# DATA PROVIDED:
▬▬▬▬▬▬

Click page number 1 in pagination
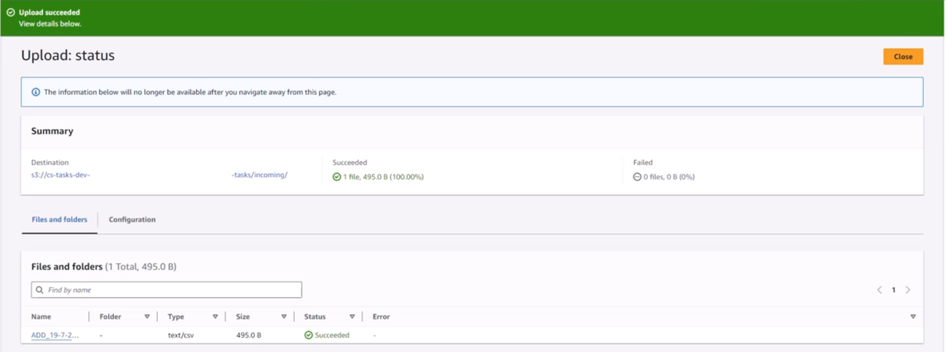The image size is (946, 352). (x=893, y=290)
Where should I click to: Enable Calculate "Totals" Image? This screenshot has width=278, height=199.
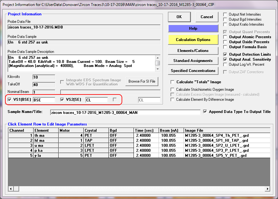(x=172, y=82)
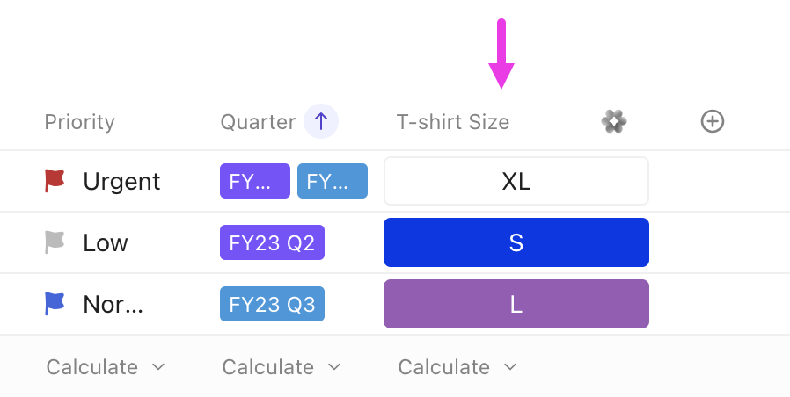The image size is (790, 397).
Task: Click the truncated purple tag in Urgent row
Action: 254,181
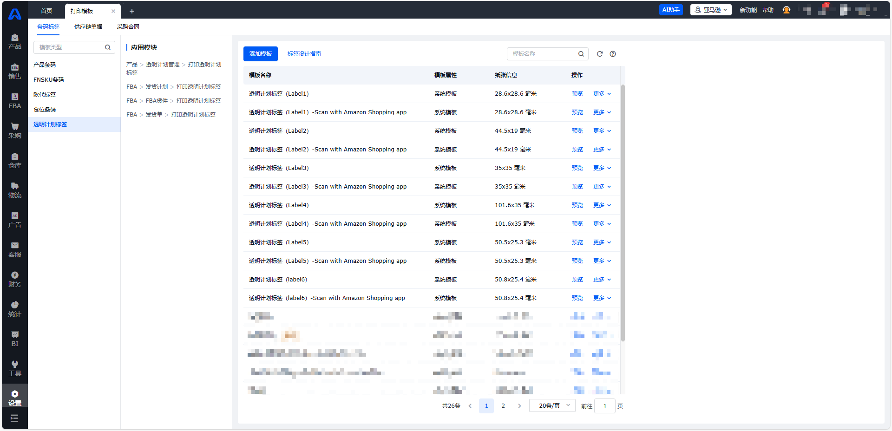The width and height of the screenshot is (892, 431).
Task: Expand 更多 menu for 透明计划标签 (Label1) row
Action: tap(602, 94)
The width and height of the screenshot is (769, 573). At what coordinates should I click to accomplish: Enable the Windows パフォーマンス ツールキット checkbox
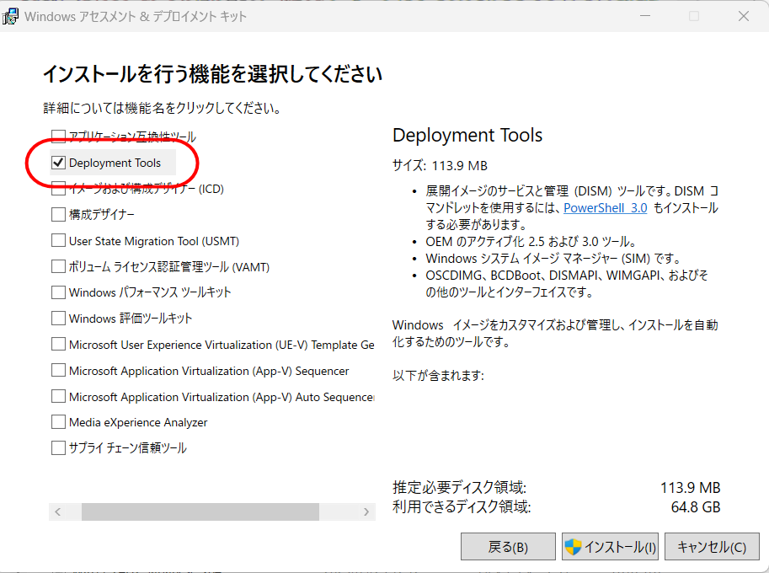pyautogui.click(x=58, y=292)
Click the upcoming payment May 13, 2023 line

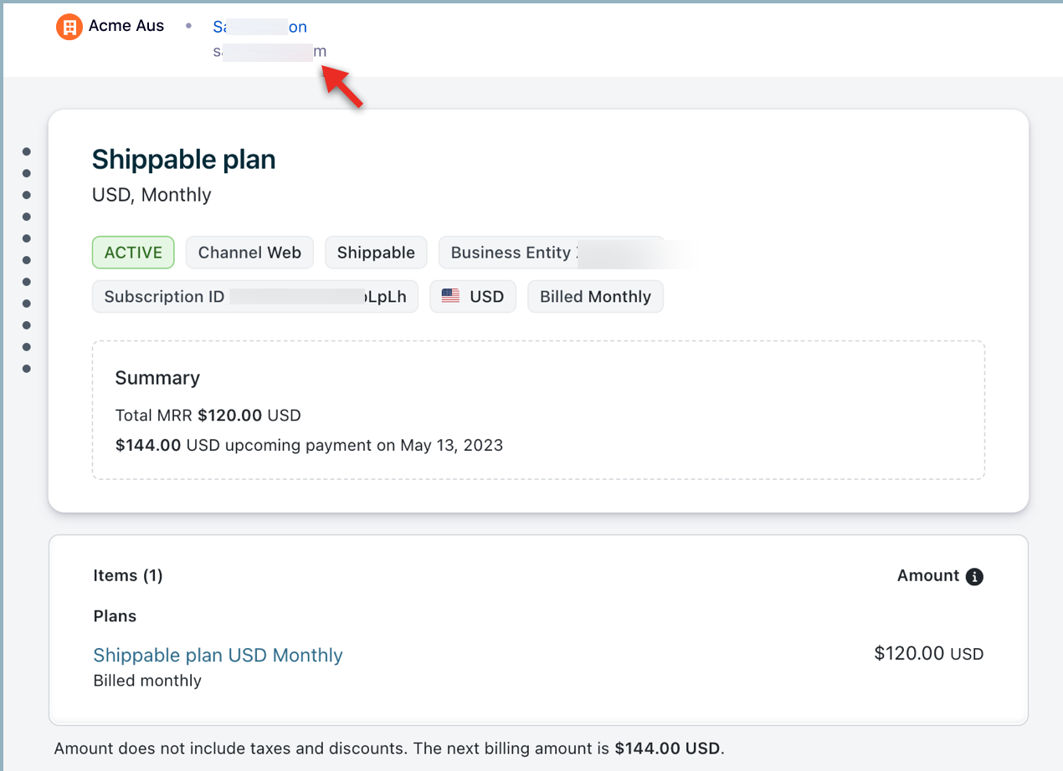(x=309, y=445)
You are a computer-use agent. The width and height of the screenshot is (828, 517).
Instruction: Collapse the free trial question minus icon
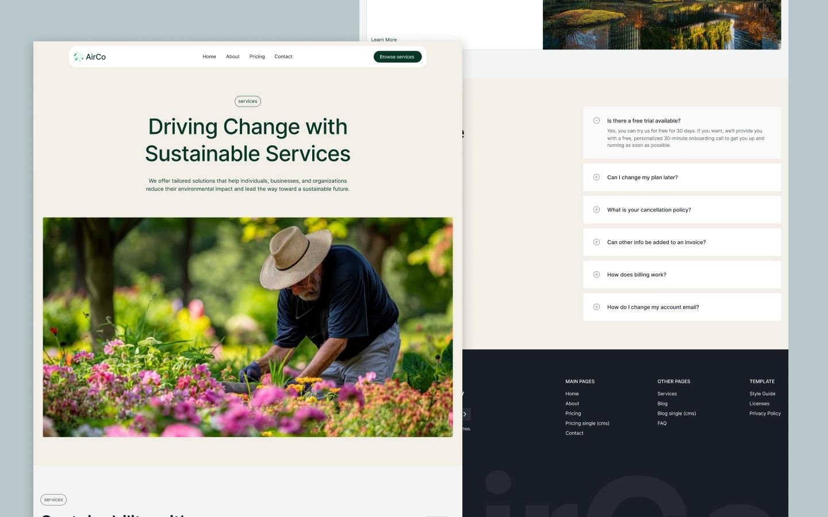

▬▬▬▬▬▬

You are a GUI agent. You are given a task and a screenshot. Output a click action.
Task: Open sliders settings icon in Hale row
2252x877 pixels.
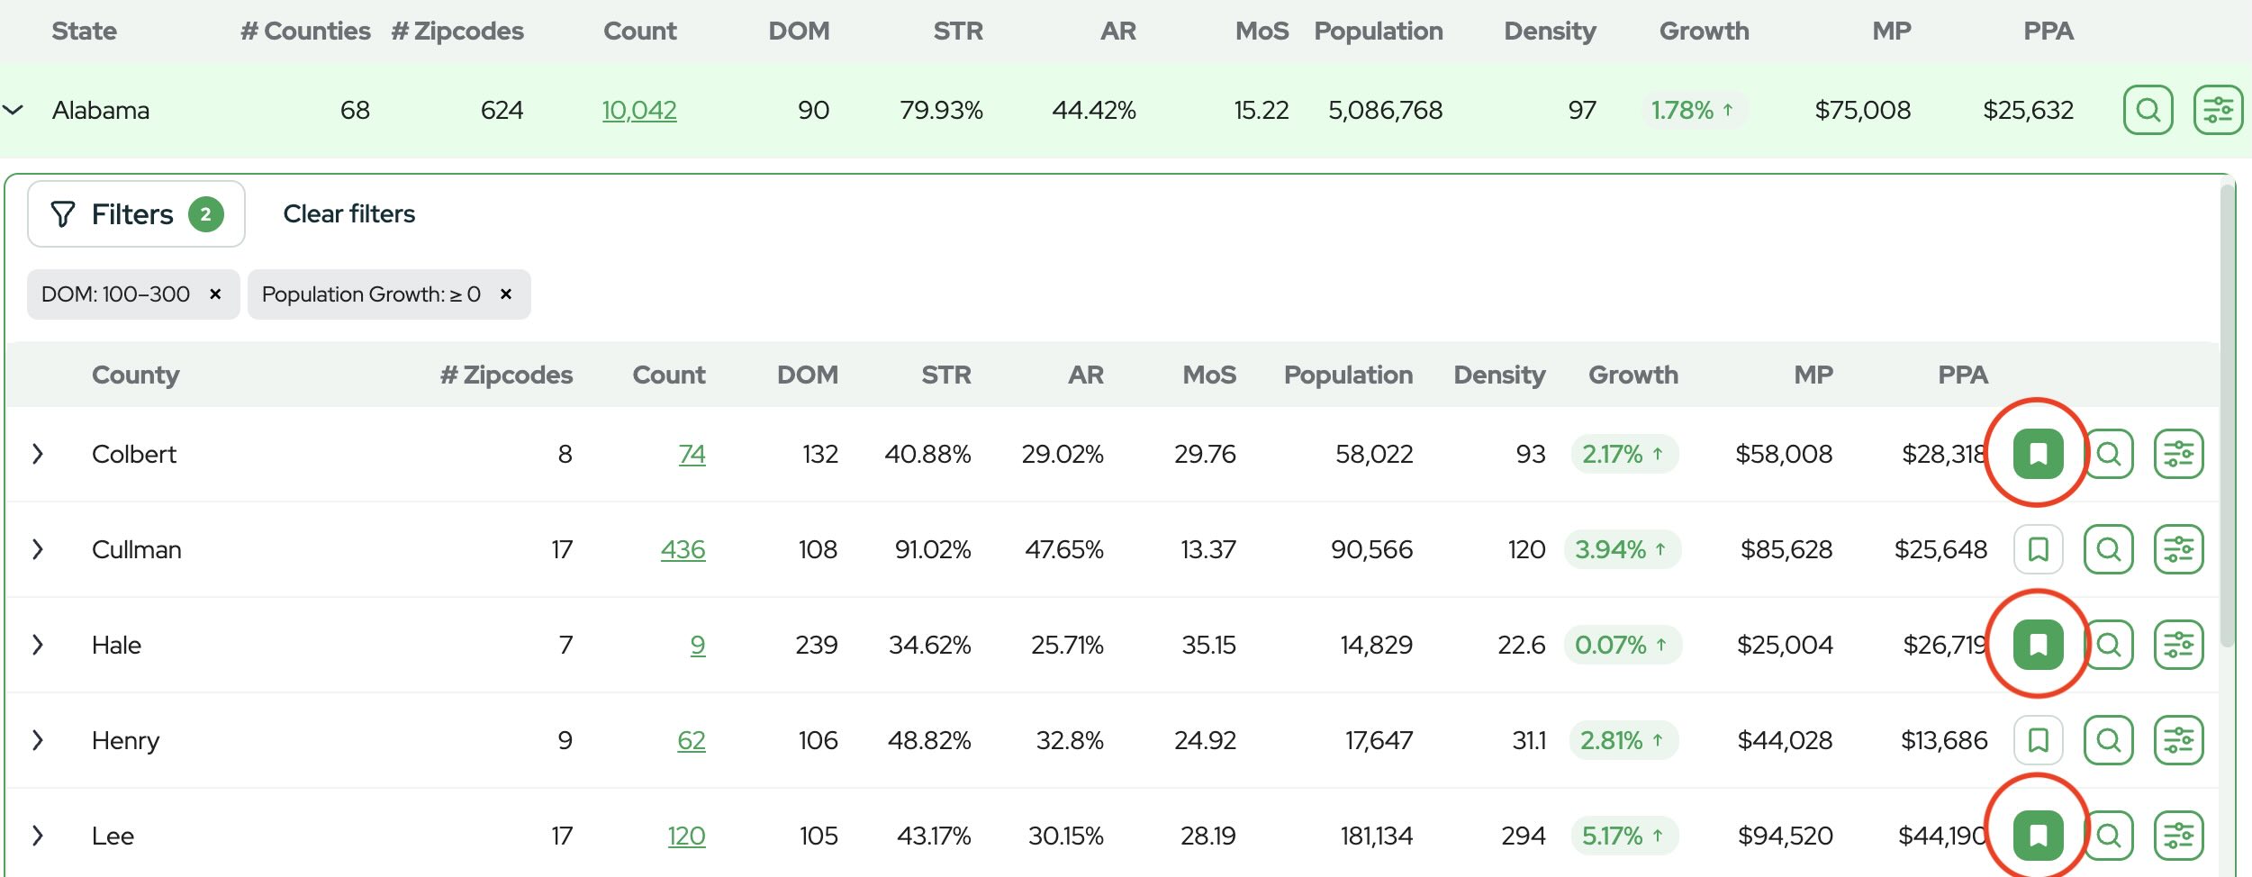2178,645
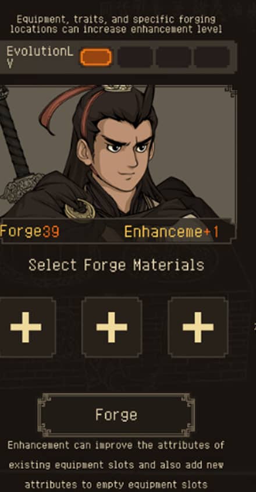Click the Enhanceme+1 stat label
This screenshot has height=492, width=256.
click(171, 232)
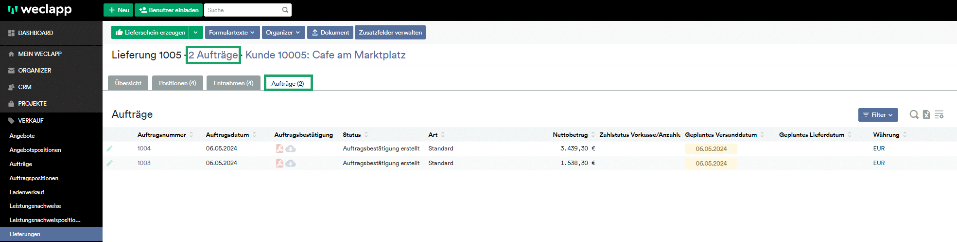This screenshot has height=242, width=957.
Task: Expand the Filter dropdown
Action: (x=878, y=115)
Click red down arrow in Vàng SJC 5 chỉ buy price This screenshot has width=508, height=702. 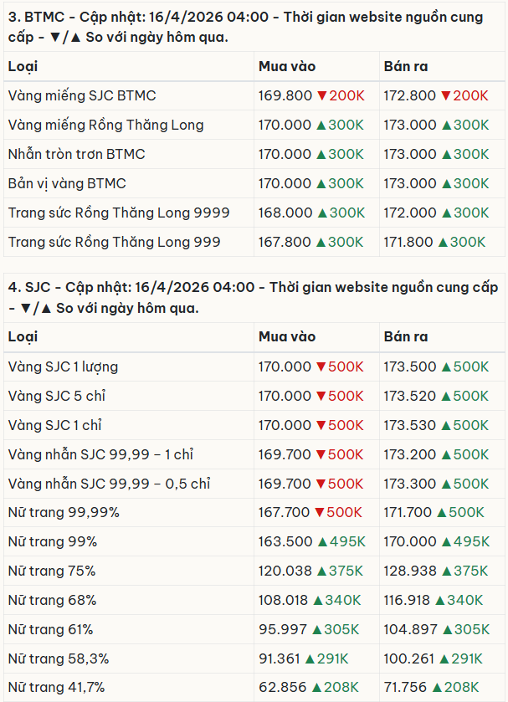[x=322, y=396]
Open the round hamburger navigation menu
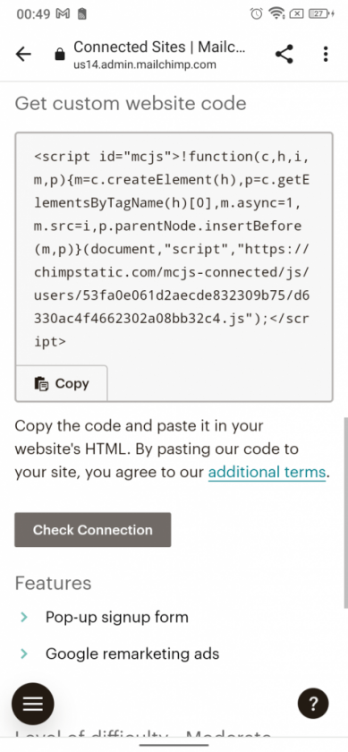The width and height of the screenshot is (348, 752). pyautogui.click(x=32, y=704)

▬▬▬▬▬▬

# WHAT THE TASK ASKS:
Using the records above, filter out every line that lacks the string "agent" and copy the rest.

# TASK OUTPUT:
You are a computer-use agent. The width and height of the screenshot is (828, 517).
You are a GUI agent. You are given a task and a screenshot. Output a click action.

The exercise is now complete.